* Goal of the exercise
Reproduce each of the following rows verbatim, without changing any characters.

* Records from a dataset
------------------------------------------------------------------------

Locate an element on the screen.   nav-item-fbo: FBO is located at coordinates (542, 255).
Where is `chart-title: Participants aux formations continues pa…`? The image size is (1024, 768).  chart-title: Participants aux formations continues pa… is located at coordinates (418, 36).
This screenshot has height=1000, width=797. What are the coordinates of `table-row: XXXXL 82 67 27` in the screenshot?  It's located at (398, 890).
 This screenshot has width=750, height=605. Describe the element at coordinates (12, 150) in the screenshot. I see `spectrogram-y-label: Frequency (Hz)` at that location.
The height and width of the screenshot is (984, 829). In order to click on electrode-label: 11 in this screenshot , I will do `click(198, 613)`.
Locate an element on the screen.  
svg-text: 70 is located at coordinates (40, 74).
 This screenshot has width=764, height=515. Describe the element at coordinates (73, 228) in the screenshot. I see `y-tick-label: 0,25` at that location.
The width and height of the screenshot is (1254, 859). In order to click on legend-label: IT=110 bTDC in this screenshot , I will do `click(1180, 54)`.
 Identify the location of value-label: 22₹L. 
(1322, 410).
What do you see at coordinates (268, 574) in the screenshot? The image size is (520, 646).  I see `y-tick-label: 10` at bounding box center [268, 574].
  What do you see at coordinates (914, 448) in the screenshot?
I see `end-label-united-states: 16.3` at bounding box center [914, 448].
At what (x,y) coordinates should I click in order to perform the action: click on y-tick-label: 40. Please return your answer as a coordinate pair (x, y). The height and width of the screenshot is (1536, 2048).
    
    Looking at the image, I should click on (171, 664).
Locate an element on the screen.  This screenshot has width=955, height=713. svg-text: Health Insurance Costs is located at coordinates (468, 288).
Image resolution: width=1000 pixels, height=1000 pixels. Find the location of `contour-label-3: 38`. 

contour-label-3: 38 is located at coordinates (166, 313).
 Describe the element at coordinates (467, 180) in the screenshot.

------------------------------------------------------------------------

* Finished exercise
Locate an element on the screen.   nav-item-fbo: FBO is located at coordinates (542, 255).
Where is `chart-title: Participants aux formations continues pa…`? The image size is (1024, 768).  chart-title: Participants aux formations continues pa… is located at coordinates (418, 36).
This screenshot has height=1000, width=797. What are the coordinates of `table-row: XXXXL 82 67 27` in the screenshot?  It's located at (398, 890).
 This screenshot has width=750, height=605. Describe the element at coordinates (12, 150) in the screenshot. I see `spectrogram-y-label: Frequency (Hz)` at that location.
The height and width of the screenshot is (984, 829). In order to click on electrode-label: 11 in this screenshot , I will do `click(198, 613)`.
Locate an element on the screen.  
svg-text: 70 is located at coordinates (40, 74).
 This screenshot has width=764, height=515. Describe the element at coordinates (73, 228) in the screenshot. I see `y-tick-label: 0,25` at that location.
The width and height of the screenshot is (1254, 859). In order to click on legend-label: IT=110 bTDC in this screenshot , I will do `click(1180, 54)`.
 Identify the location of value-label: 22₹L. 
(1322, 410).
What do you see at coordinates (268, 574) in the screenshot? The image size is (520, 646).  I see `y-tick-label: 10` at bounding box center [268, 574].
  What do you see at coordinates (914, 448) in the screenshot?
I see `end-label-united-states: 16.3` at bounding box center [914, 448].
At what (x,y) coordinates should I click in order to perform the action: click on y-tick-label: 40. Please return your answer as a coordinate pair (x, y). The height and width of the screenshot is (1536, 2048).
    
    Looking at the image, I should click on (171, 664).
Locate an element on the screen.  This screenshot has width=955, height=713. svg-text: Health Insurance Costs is located at coordinates (468, 288).
Image resolution: width=1000 pixels, height=1000 pixels. Find the location of `contour-label-3: 38`. 

contour-label-3: 38 is located at coordinates (166, 313).
 Describe the element at coordinates (467, 180) in the screenshot.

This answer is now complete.